> [ACTION ITEM] Output the data below exactly, images excluded.

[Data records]

□ □ □ □ □

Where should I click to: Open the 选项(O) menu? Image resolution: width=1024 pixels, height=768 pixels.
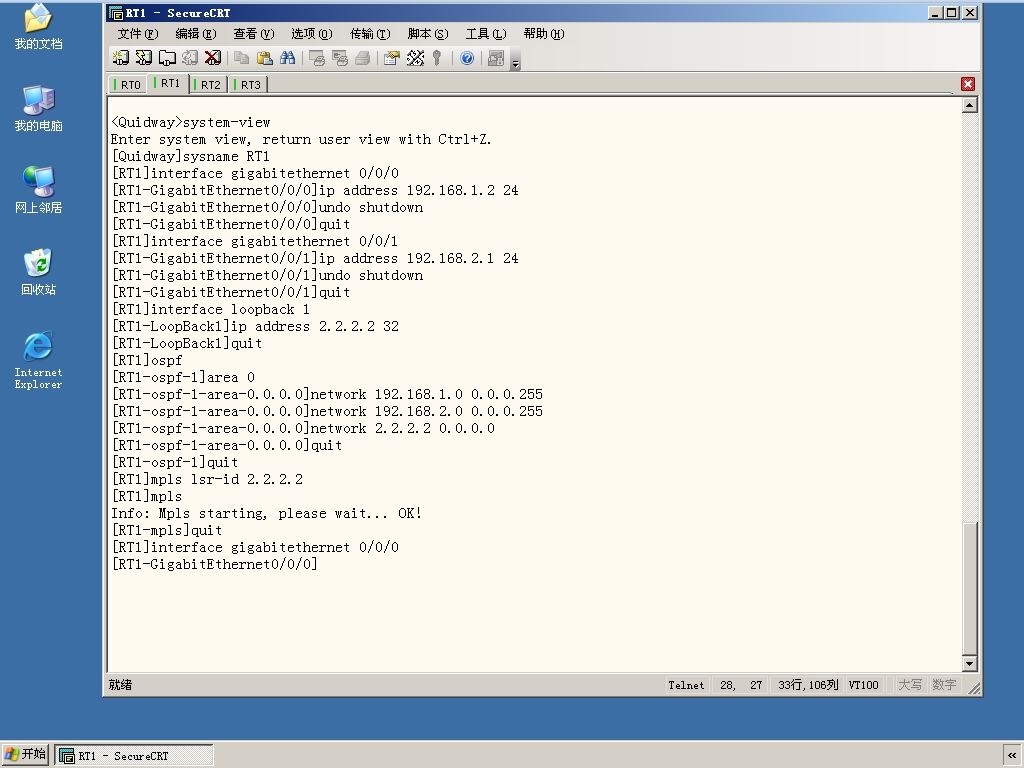pyautogui.click(x=312, y=33)
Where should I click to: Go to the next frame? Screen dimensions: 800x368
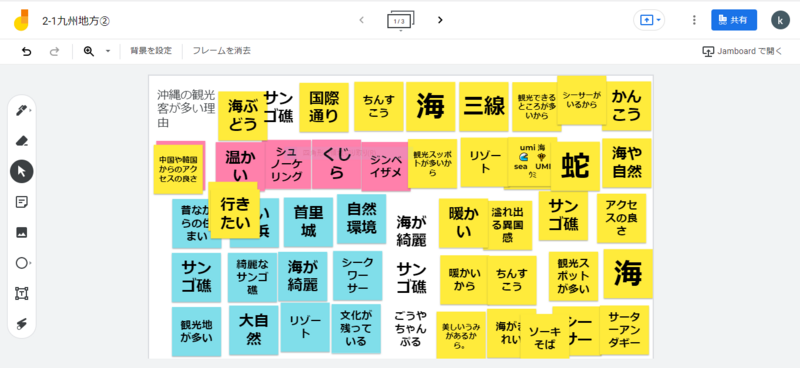point(440,20)
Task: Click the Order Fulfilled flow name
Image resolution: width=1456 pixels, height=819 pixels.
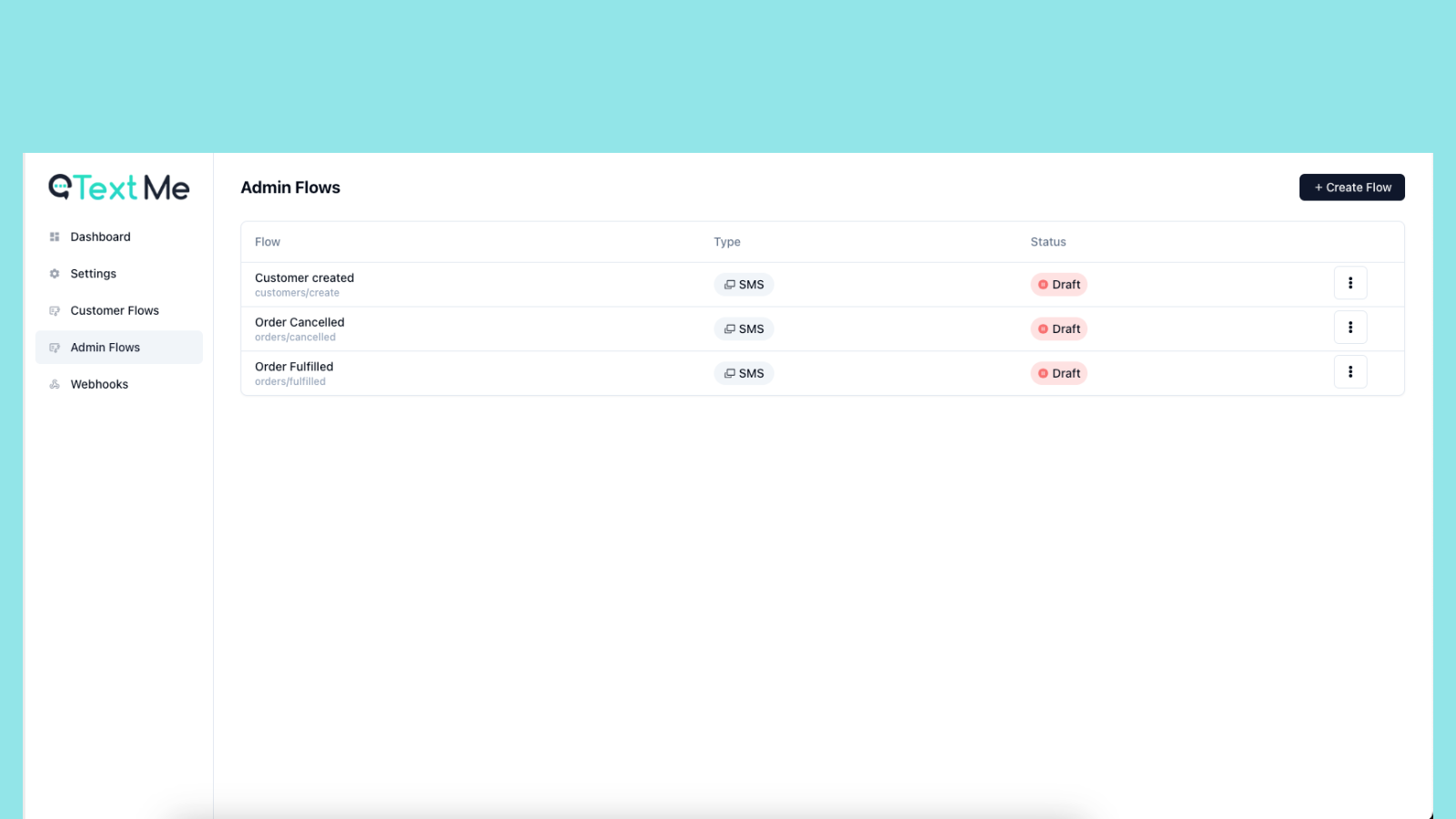Action: point(294,367)
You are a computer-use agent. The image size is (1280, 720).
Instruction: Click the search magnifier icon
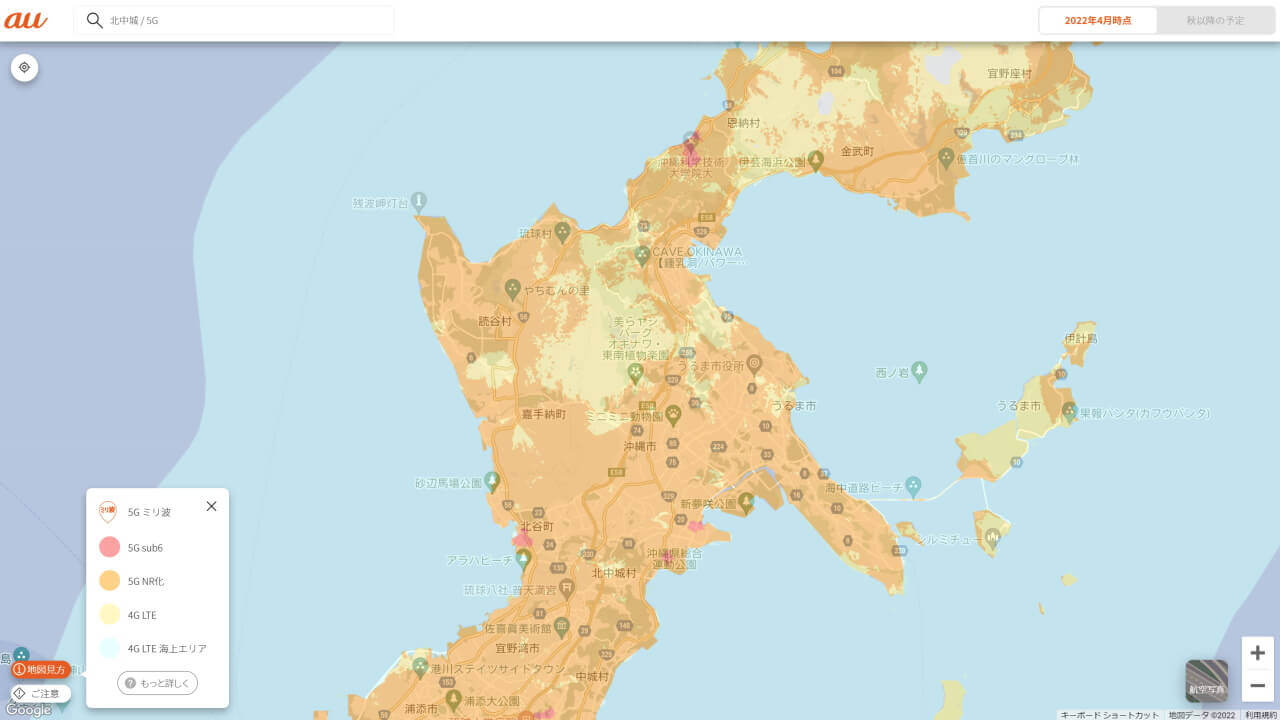pyautogui.click(x=93, y=20)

□ □ □ □ □

> [WRITTEN ANSWER]
Where should I click to: Open the 选项(O) menu? Image resolution: width=1024 pixels, height=768 pixels.
pyautogui.click(x=312, y=33)
Where should I click to: Go to the next frame? Screen dimensions: 800x368
point(440,20)
Task: Click the Order Fulfilled flow name
Image resolution: width=1456 pixels, height=819 pixels.
Action: point(294,367)
You are a computer-use agent. The image size is (1280, 720).
Instruction: Click the search magnifier icon
pyautogui.click(x=93, y=20)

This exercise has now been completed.